There is no safe level of lead in the human body, according to the US National Toxicology Program’s report “Health Effects of Low-Level Lead“.
“Overall, the NTP concludes that there is suffcient evidence that blood Pb levels <10 μg/dL and <5 μg/dL are associated with adverse health effects in children and adults.”
These adverse health effects include:
- Developmental effects
Children are especially susceptible to the negative effects of lead exposure.
As children get older, over half of their lead exposure comes from the food they eat. Lead paint particles found in dust and dirt are no longer the primary sources. Obviously, children living in older homes are at a greater risk from soil/dust exposure.http://blogs.edf.org/health/2017/12/15/childrens-lead-exposure/
Additionally, babies fed formual rather than breastfed have a higher concentrion of lead in their bodies. This is due to the water used in mixing the formula.http://blogs.edf.org/health/2017/02/03/sources-of-lead-exposure-infant-toddler/
Common Toddler Foods Contain Lead
The US Food and Drug Administration stested common food eaten by toddlers. The agency states, “Overall, these data indicate levels of lead and cadmium in infant/toddler foods, on average, are relatively low and are not likely to cause a human health concern.”https://www.fda.gov/Food/FoodborneIllnessContaminants/Metals/ucm521427.htm
Here are the results including the lead in ppb(2) from greatest to least averages. Sample sizes were relatively small from just 6 to 76. Ranges are in parenthesis:
- Quinoa 22.2 (0.4 – 98.0)
- Raisins 18.1 (1.8 – 151)
- Toddler Puffs 19.1 (3.3 – 91.0)
- Infant/Toddler Rice Cereal 15.6 (5.0 – 82.0)
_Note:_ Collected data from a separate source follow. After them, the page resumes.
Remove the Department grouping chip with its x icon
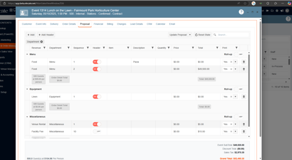 tap(42, 42)
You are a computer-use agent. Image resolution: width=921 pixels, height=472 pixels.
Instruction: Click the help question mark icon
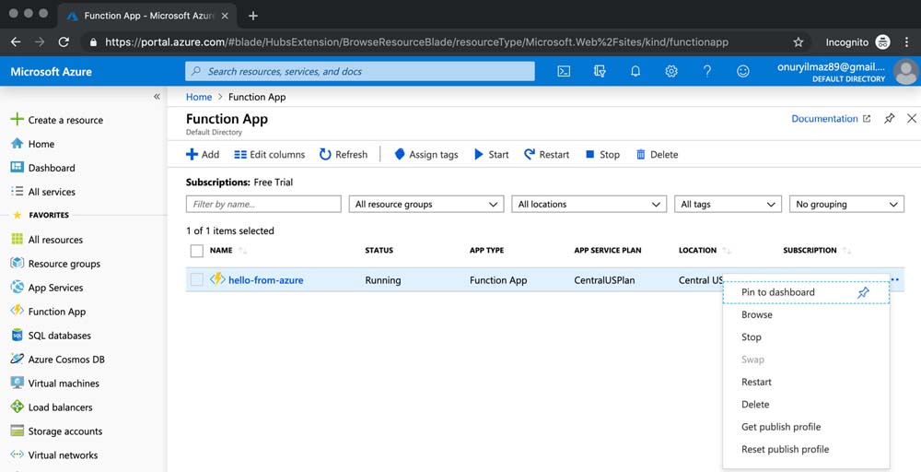coord(707,71)
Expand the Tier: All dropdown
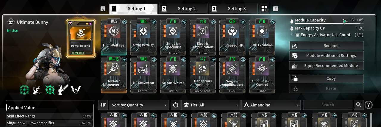Image resolution: width=381 pixels, height=127 pixels. click(x=211, y=105)
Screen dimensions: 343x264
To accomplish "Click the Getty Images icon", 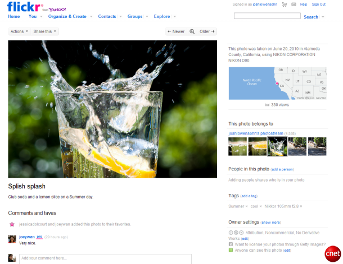I will pos(231,244).
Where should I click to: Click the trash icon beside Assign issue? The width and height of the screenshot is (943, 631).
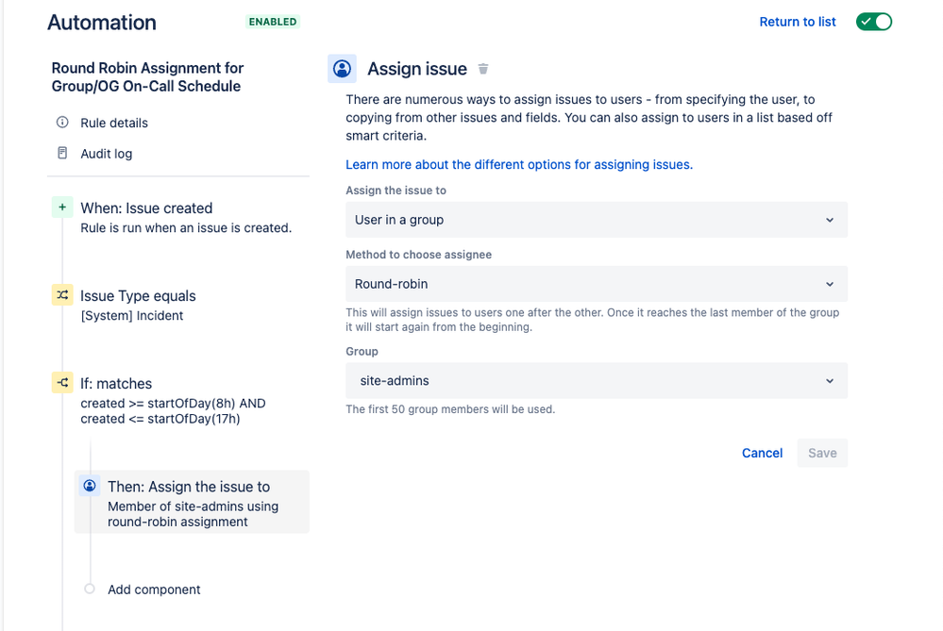click(x=483, y=69)
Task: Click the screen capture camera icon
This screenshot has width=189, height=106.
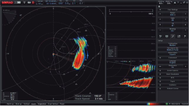Action: click(x=29, y=3)
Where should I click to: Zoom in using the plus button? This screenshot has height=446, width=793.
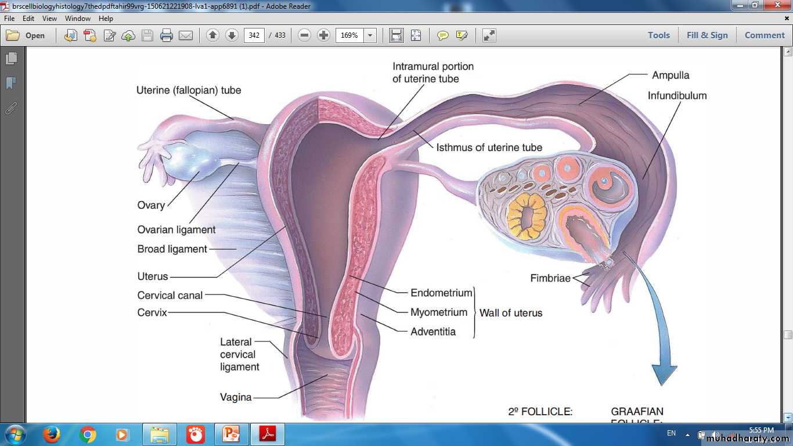click(324, 35)

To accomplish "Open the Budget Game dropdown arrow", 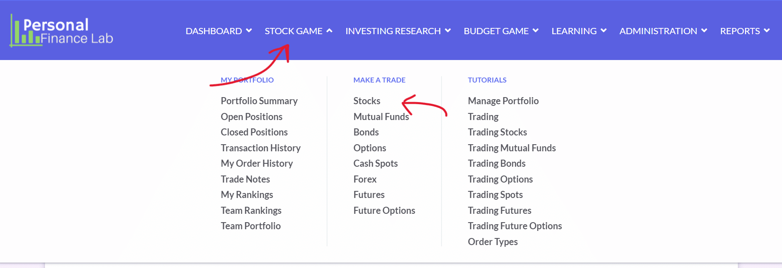I will 536,30.
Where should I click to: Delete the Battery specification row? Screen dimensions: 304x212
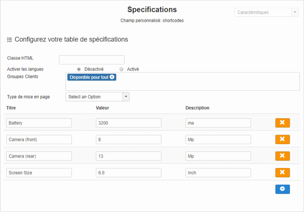(282, 123)
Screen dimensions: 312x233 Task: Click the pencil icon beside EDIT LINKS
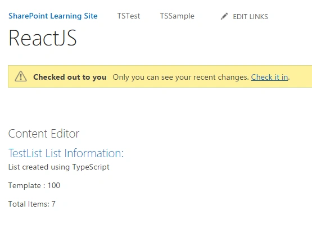point(224,16)
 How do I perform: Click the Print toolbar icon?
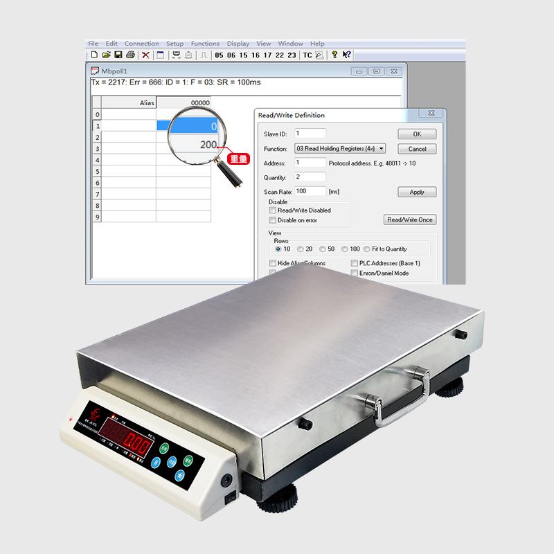[x=130, y=55]
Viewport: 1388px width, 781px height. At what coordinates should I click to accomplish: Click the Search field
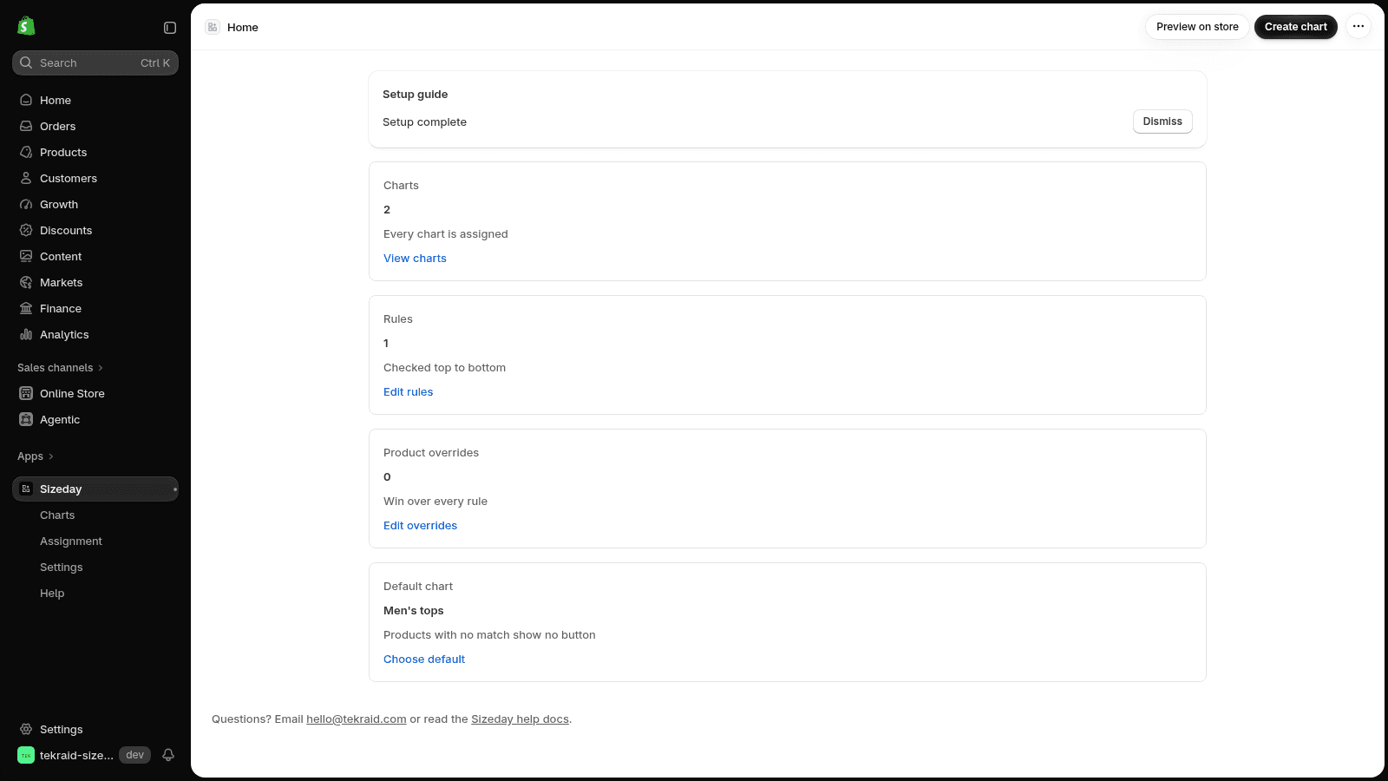click(95, 62)
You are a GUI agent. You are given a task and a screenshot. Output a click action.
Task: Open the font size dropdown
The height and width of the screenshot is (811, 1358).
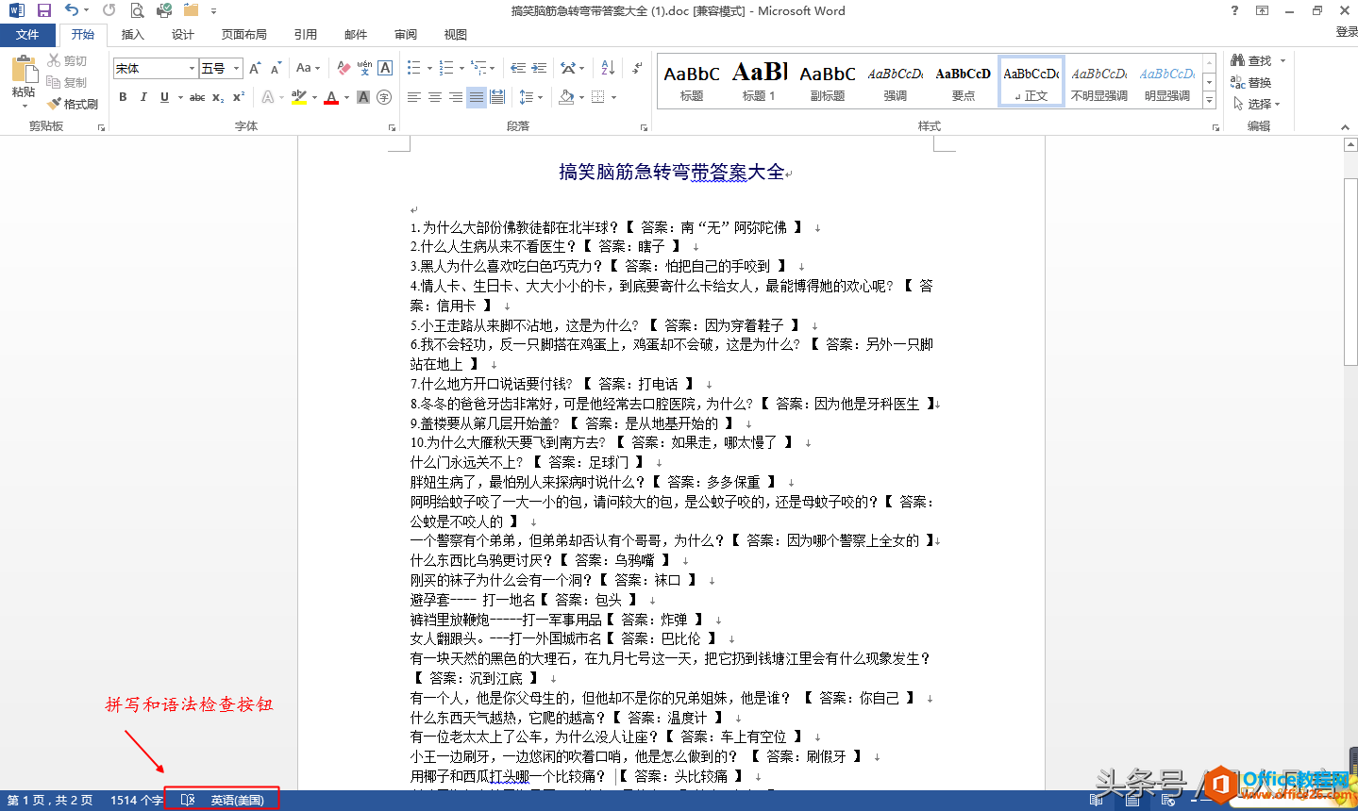[236, 68]
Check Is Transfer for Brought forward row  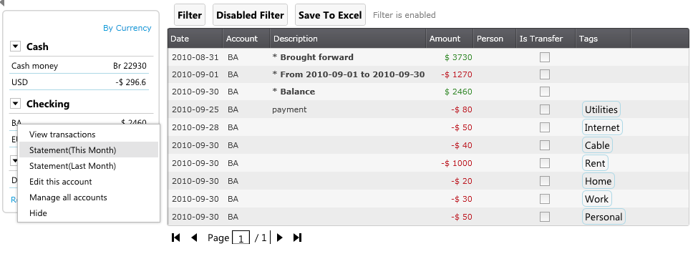pos(545,57)
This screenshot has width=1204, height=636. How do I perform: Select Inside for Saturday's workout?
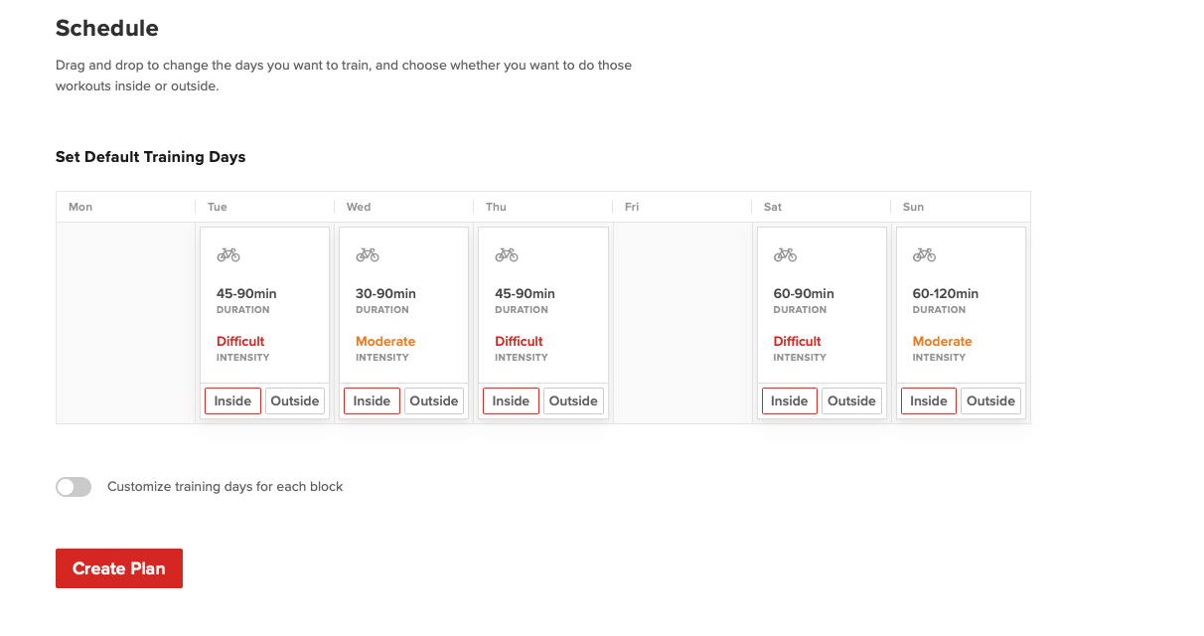pos(790,401)
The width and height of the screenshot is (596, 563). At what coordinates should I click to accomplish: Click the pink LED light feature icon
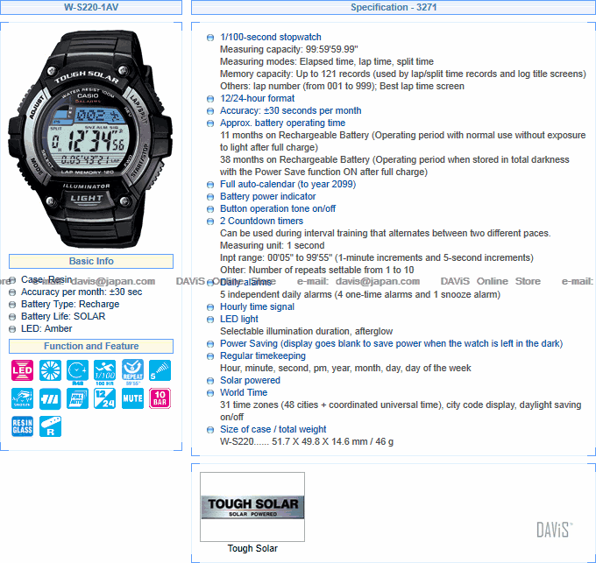[x=23, y=370]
- Teething Biscuits 12.0 (2.0 – 131)
- Oat O-Shaped Cereal 7.8 (3.3 – 16.4)
- Infant/Toddler Multigrain Cereal 7.2 (6.0 – 8.0)
- Grape Juice 5.6 (0.3 – 41.3)
- Peanut Butter 5.3 (3.3 – 45.2)
- Infant/Toddler Non-Rice Cereal 4.8 (0.4 – 17.0)
- Grapes 3.7 (3.3 – 7.6)
- Apples 3.3 (3.3)
- Juice Boxes and Pouches 3.3 (0.3 – 17.0)
Although the FDA assures parents these levels are “relatively low”, scientists collectively agree there are no safe limits of lead, especially for children. The top end of the range for quinoa, toddler puffs, teething biscuits, raisins, and rice cereal are alarming. Recently, levels in grape juice are under review.
Why does the FDA Allow Greater Lead Limits in Grape Juice Than Water?
Codex Committee on Contaminants in Food (CCCF) purpose is to “establish or endorse permitted maximum levels or guidelines levels for contaminants and naturally occurring toxicants in food”. This international organization is part of the World Health Organization and the Food and Agriculture Organization of the United Nations.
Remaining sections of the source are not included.